Exercise: Every line of the records below that has the word "share" should be copied.

(Collected data entries)
- - - - -

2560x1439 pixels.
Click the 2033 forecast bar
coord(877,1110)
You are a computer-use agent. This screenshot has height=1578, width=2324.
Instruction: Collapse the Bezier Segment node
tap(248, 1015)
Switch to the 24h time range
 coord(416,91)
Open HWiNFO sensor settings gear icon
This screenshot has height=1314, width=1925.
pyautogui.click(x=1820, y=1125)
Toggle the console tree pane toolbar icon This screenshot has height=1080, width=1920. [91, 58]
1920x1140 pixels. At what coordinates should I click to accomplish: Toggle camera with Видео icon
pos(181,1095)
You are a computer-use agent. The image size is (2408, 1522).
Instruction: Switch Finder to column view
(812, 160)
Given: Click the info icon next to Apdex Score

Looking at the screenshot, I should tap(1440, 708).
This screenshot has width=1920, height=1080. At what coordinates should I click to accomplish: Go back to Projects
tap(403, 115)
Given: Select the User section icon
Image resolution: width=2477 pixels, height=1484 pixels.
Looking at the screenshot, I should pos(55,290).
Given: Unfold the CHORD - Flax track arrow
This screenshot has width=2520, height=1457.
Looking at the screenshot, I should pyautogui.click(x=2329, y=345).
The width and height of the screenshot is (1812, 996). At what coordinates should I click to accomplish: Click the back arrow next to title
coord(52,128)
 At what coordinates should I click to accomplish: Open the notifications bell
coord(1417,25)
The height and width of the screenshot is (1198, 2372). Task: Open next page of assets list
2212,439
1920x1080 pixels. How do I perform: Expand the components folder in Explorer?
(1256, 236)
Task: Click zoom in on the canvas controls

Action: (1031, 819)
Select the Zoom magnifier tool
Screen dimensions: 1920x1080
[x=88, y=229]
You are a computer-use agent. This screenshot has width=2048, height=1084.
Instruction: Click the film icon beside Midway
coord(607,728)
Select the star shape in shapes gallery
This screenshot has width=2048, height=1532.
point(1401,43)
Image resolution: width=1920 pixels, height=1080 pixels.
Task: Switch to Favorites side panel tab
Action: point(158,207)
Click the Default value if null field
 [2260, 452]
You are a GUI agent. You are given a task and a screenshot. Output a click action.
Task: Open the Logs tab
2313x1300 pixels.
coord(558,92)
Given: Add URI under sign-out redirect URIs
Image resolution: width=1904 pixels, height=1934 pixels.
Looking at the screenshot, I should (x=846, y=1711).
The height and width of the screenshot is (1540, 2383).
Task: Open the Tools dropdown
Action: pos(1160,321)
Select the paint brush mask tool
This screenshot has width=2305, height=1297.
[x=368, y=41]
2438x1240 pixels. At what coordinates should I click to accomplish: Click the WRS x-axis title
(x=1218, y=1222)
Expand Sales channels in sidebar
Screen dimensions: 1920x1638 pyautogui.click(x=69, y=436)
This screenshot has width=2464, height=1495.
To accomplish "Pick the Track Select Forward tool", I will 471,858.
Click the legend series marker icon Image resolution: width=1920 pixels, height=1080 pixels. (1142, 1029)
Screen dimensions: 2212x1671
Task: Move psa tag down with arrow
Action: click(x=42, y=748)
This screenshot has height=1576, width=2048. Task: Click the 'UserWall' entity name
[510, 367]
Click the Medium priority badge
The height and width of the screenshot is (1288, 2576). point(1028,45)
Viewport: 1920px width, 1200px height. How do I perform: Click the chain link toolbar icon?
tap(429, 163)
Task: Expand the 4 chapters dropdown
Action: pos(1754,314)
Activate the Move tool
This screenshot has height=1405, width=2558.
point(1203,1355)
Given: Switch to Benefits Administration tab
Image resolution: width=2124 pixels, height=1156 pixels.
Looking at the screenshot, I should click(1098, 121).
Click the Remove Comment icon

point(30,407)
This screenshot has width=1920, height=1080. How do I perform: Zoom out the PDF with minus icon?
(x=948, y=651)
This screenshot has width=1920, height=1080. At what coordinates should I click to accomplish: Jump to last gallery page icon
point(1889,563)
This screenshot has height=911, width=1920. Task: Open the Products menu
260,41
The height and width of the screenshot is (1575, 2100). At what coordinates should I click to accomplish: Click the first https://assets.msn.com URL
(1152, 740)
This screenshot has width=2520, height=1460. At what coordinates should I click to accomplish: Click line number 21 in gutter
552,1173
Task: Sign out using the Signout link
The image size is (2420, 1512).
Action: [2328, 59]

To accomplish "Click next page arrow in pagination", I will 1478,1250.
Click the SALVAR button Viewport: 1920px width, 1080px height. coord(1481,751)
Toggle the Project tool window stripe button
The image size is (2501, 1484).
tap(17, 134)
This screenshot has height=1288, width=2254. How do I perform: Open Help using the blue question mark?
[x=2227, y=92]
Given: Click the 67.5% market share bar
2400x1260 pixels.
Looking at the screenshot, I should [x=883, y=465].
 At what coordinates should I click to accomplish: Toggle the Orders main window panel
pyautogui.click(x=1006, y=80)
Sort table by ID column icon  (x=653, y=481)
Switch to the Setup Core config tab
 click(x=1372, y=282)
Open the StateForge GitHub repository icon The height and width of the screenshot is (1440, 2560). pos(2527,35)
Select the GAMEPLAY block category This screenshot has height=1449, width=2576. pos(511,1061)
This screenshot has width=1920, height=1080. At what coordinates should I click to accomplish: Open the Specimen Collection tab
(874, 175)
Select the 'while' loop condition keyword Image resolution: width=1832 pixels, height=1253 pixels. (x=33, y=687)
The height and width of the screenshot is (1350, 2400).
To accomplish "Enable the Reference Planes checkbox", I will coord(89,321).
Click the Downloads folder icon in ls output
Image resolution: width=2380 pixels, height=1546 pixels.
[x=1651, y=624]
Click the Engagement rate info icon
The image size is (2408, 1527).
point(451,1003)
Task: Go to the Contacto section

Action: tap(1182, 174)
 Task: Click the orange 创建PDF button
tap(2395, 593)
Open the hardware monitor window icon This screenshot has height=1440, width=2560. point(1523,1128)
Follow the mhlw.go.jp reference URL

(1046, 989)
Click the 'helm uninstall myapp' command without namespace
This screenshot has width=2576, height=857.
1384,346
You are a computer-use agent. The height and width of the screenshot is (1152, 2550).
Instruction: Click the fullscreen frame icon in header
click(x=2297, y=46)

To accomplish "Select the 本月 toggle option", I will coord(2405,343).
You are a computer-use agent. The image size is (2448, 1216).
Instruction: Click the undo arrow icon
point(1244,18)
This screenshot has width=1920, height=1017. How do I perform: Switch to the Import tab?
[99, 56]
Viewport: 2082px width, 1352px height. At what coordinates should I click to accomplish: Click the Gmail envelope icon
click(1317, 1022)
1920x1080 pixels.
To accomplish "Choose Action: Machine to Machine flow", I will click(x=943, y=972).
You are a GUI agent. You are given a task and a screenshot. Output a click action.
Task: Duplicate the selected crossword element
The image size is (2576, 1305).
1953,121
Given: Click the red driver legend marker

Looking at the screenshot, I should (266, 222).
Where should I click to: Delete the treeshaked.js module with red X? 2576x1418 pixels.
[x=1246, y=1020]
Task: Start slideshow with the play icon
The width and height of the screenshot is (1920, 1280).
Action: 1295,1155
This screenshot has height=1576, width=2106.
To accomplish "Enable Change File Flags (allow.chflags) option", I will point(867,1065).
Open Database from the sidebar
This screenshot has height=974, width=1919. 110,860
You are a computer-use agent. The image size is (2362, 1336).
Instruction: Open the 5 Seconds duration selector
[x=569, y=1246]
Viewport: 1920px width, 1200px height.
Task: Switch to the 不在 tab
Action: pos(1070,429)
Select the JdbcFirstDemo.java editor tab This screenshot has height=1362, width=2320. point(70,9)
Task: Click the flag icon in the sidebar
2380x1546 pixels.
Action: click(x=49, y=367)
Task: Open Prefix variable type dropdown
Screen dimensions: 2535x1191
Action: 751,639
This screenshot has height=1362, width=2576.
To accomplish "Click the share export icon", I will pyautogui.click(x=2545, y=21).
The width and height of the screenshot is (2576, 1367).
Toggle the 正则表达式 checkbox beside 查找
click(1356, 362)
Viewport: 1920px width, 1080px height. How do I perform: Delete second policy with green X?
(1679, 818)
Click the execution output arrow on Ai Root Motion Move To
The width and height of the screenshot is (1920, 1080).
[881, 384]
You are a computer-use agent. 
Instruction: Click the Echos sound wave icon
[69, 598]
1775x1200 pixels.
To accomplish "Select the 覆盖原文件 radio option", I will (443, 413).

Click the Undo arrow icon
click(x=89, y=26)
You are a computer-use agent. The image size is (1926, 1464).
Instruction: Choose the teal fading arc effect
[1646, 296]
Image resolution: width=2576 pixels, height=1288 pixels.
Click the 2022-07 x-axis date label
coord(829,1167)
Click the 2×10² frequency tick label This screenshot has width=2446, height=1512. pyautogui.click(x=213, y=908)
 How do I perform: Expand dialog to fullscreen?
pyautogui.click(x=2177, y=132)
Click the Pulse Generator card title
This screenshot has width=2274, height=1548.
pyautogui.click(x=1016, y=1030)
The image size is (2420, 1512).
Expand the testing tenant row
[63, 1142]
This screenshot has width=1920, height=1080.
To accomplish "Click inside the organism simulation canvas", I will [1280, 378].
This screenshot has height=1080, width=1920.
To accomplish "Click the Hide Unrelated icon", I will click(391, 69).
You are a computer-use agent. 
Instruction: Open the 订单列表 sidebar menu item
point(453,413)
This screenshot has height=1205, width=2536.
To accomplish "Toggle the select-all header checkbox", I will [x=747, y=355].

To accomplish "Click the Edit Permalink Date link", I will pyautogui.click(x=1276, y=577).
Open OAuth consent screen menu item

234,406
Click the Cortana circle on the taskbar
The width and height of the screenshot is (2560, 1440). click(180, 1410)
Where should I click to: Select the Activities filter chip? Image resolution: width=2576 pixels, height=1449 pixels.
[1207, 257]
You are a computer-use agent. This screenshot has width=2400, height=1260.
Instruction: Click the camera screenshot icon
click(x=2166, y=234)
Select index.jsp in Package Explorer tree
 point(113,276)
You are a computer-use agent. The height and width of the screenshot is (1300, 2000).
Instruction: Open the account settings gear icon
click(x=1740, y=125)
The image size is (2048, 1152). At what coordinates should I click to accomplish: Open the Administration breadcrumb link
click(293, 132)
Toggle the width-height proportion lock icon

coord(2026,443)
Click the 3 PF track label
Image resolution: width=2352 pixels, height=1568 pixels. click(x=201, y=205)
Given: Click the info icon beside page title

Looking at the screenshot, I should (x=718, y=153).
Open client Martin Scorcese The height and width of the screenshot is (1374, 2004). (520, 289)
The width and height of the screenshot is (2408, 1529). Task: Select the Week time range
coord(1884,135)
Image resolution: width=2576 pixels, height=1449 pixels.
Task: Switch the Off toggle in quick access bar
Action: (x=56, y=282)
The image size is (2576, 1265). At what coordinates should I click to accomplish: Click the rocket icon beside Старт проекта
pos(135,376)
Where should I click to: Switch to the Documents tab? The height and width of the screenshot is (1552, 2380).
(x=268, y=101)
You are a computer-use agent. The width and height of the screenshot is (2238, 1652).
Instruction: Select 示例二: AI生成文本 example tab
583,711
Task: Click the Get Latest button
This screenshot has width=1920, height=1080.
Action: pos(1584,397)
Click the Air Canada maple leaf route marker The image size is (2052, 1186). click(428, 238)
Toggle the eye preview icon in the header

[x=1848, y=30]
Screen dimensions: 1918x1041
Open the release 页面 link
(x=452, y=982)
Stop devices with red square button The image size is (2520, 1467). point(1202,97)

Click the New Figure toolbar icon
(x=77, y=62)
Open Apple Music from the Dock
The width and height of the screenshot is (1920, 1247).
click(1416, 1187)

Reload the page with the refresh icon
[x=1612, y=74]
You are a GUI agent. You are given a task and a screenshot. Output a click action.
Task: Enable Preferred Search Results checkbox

- - - - -

Answer box:
Given: Click the 67.5% market share bar
To accomplish "Click the share export icon", I will pyautogui.click(x=2545, y=21).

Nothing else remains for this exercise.